病気事典[家庭の医学]
はくいこうけつあつとかめんこうけつあつ
白衣高血圧と仮面高血圧
白衣高血圧と仮面高血圧について解説します。
執筆者:
杏林大学医学部高齢医学講師 長谷川浩
東京大学大学院医学系研究科加齢医学准教授 秋下雅弘
白衣高血圧と仮面高血圧の解説(コラム)
白衣高血圧
医師の前では、精神的緊張のために血圧が上昇しがちです。このように、普段は正常血圧なのに診察室でだけ高血圧の基準を満たす状態を白衣高血圧と呼びます。携帯型24時間血圧計あるいは家庭血圧(コラム)の測定により白衣高血圧か本来の高血圧かが鑑別可能です。
白衣高血圧自体は病気というより一種の現象で、多くの場合は脳卒中(のうそっちゅう)や心筋梗塞(しんきんこうそく)など高血圧性臓器障害にもつながりにくいとされています。

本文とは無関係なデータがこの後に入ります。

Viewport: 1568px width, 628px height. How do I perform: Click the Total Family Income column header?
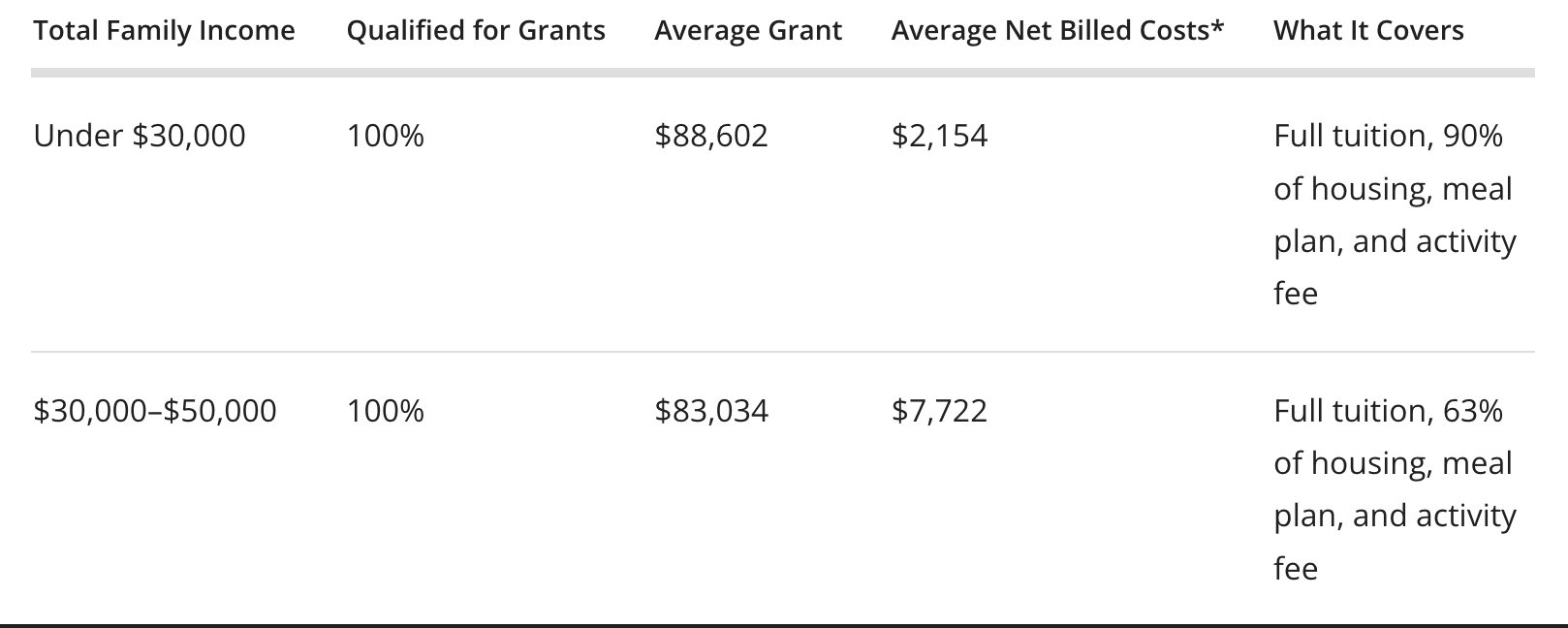[x=164, y=31]
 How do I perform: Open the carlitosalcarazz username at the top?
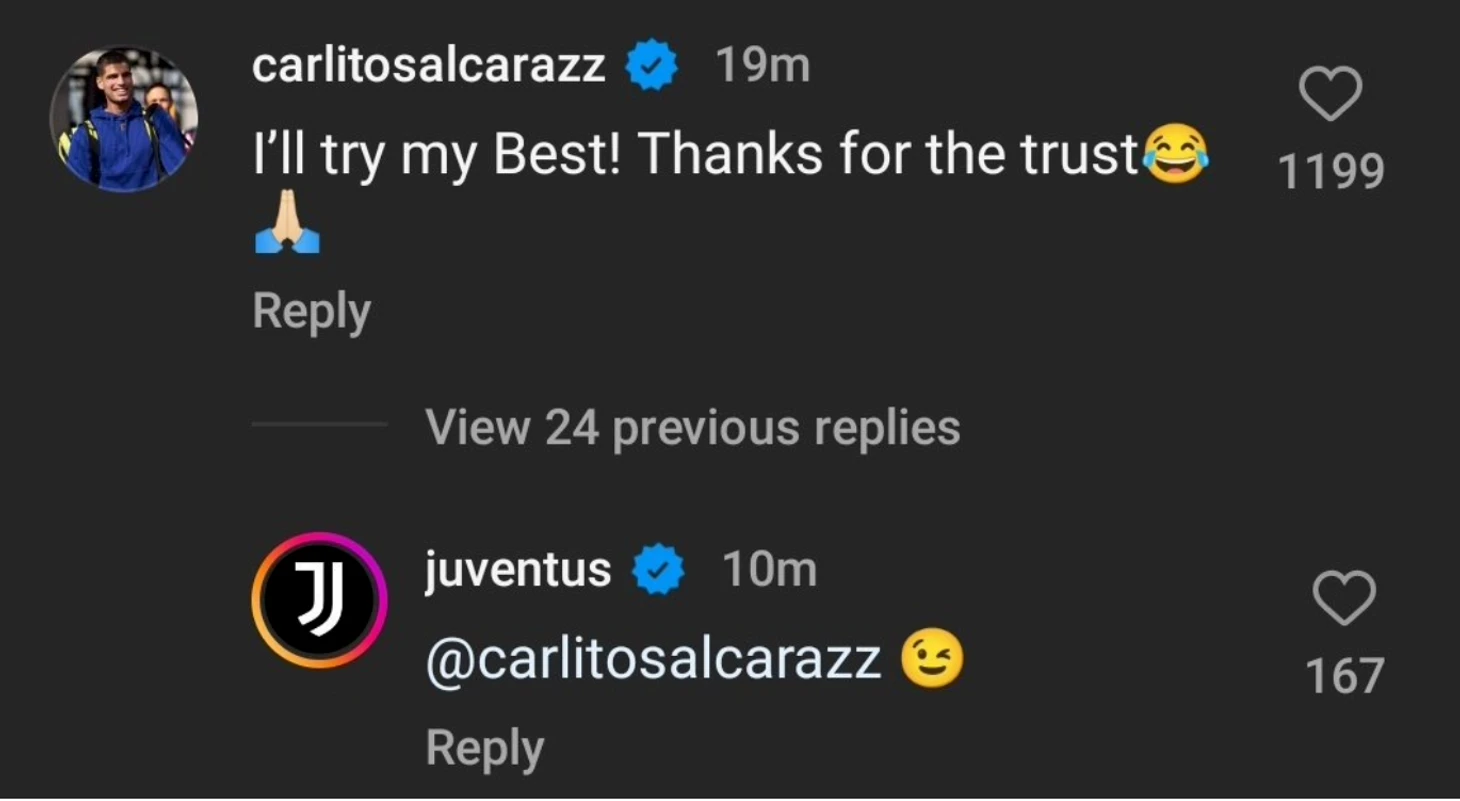point(428,65)
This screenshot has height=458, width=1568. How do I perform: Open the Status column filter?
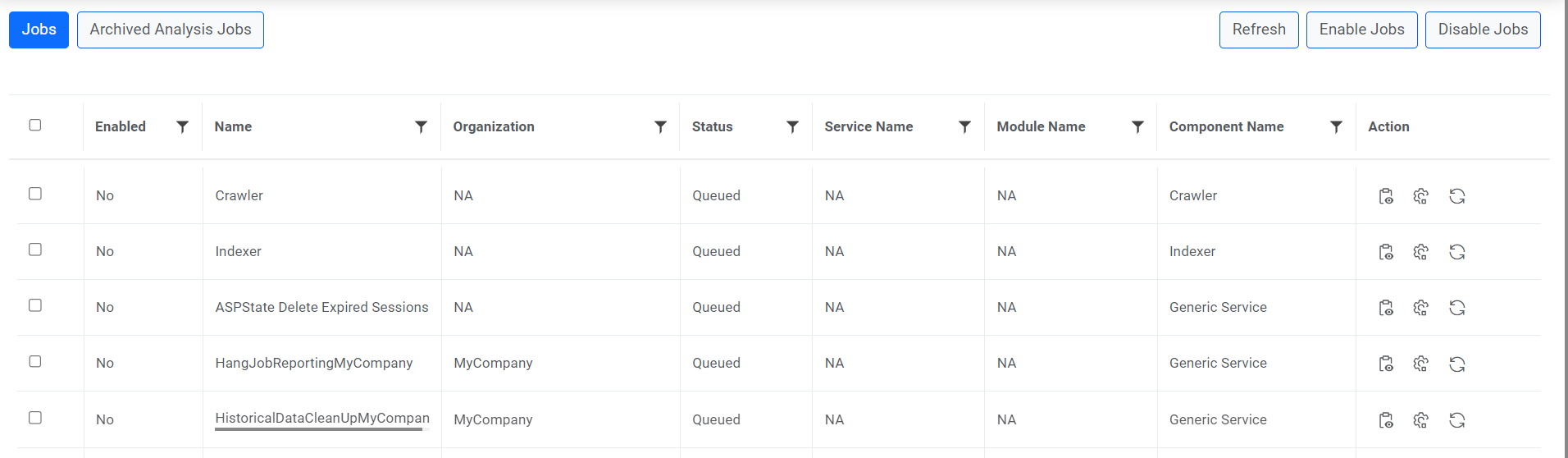point(792,126)
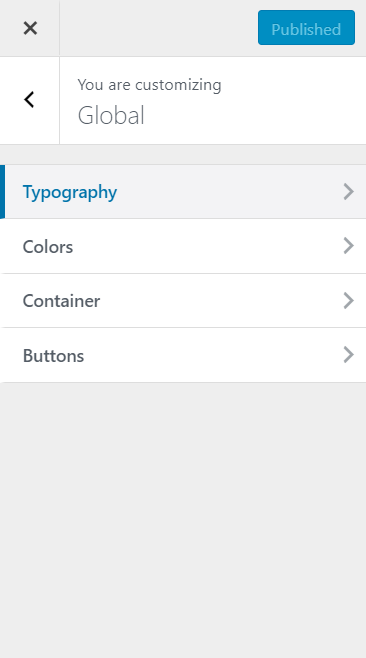366x658 pixels.
Task: Open the Container section
Action: (183, 301)
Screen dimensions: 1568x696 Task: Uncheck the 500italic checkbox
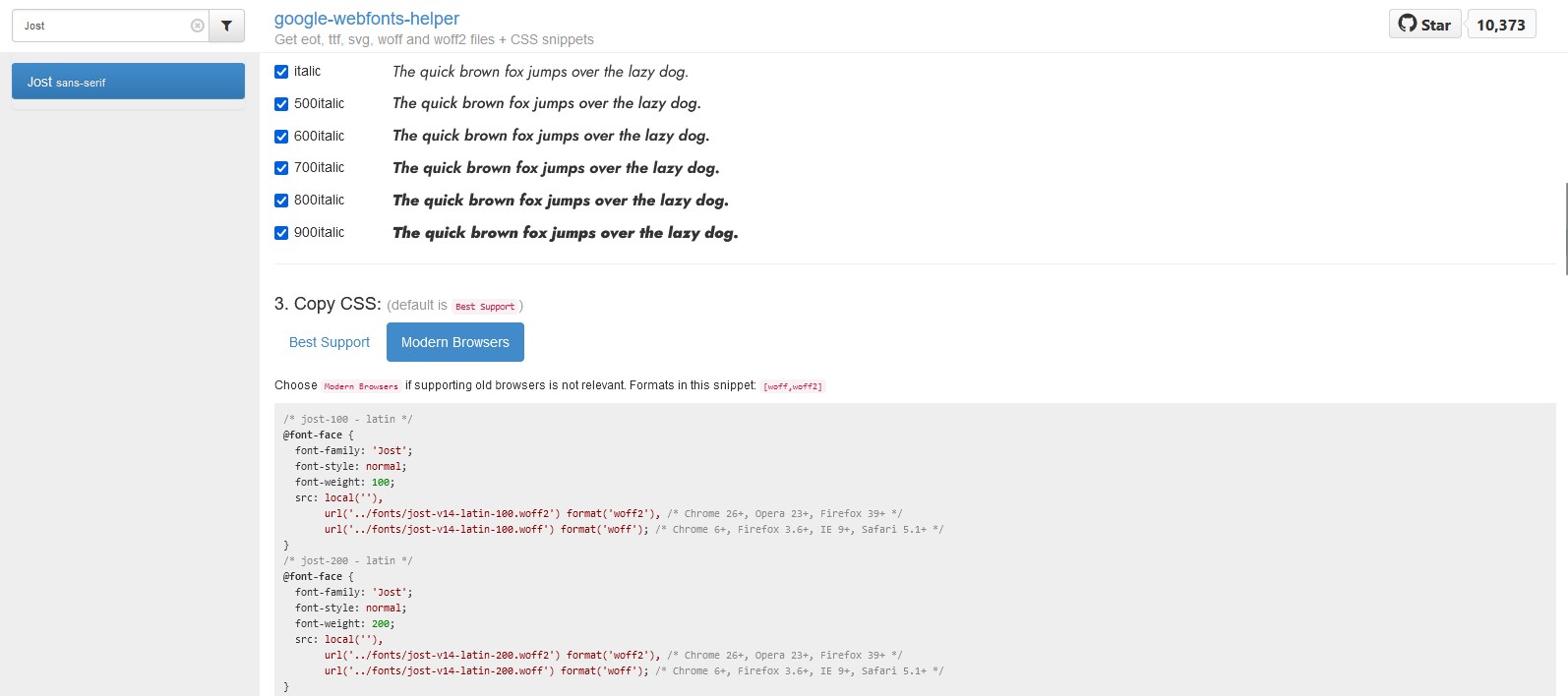pyautogui.click(x=281, y=104)
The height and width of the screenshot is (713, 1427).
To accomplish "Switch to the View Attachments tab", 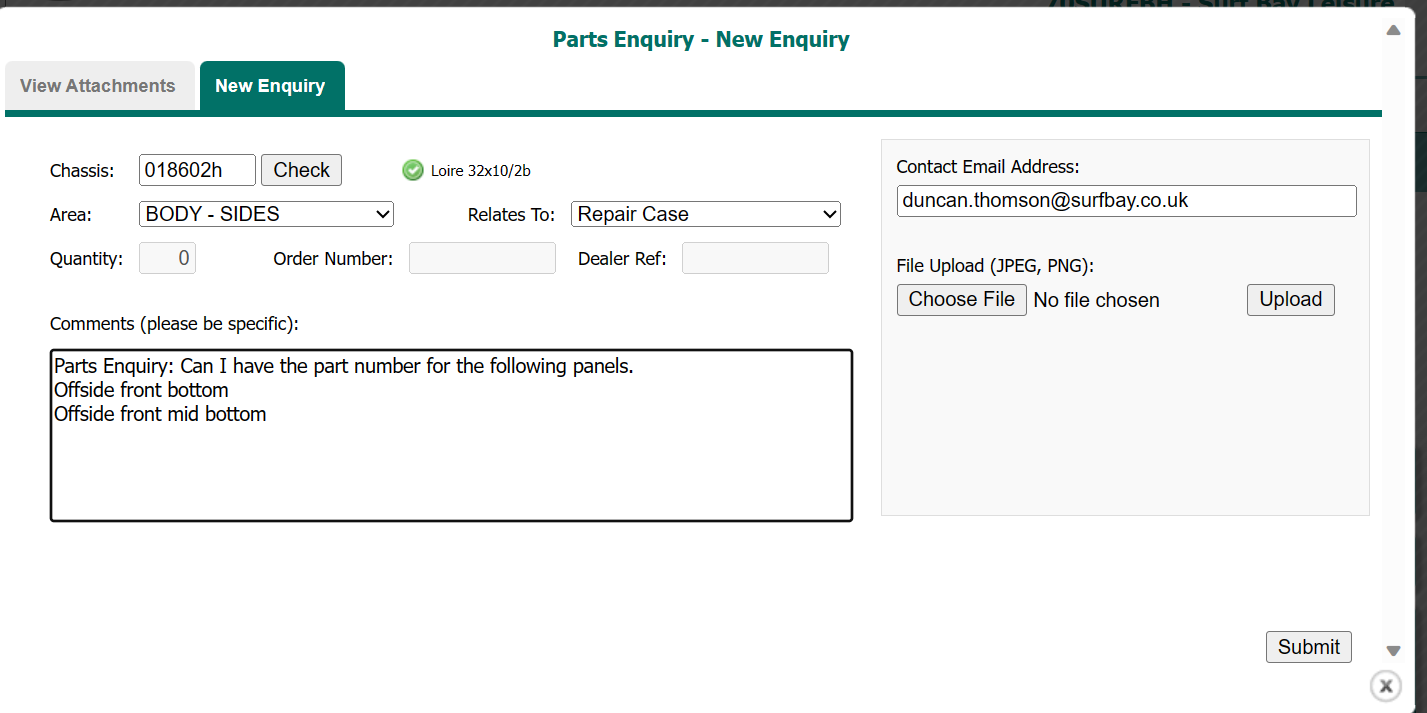I will pos(98,86).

したがって、高血圧を指摘された場合、とくに軽症の場合には、安易に降圧薬の服用を開始するのでなく、別の機会にも血圧を測定して白衣高血圧かどうかを確認することが必要です。
ただし、白衣高血圧の人は将来本当の高血圧になりやすいという研究もあり、減塩など生活習慣の見直しはするべきでしょう。また、普段の血圧も高く診察室ではさらに上昇する“白衣効果”がみられる高血圧の場合には、ストレスで血圧が上がりやすいことを意味し、心血管病に関係する現象として注意が必要です。
仮面高血圧
白衣高血圧とはまったく逆のパターンで、診察室での測定では正常なのに対し、早朝や夜間、ストレスがかかった時に血圧が上昇します。仮面高血圧は、代謝異常(肥満、糖尿病、脂質異常症、メタボリックシンドロームなど)を伴いやすく、心臓や頸動脈に高血圧性の臓器障害を発症している危険性があるとされています。正常血圧の人に比べ、心臓血管病の発症の危険性が2〜3倍あるといわれています。
仮面高血圧には、携帯型24時間血圧計あるいは家庭血圧の測定が非常に重要です。早朝高血圧や夜間高血圧は積極的に治療を行う対象となります。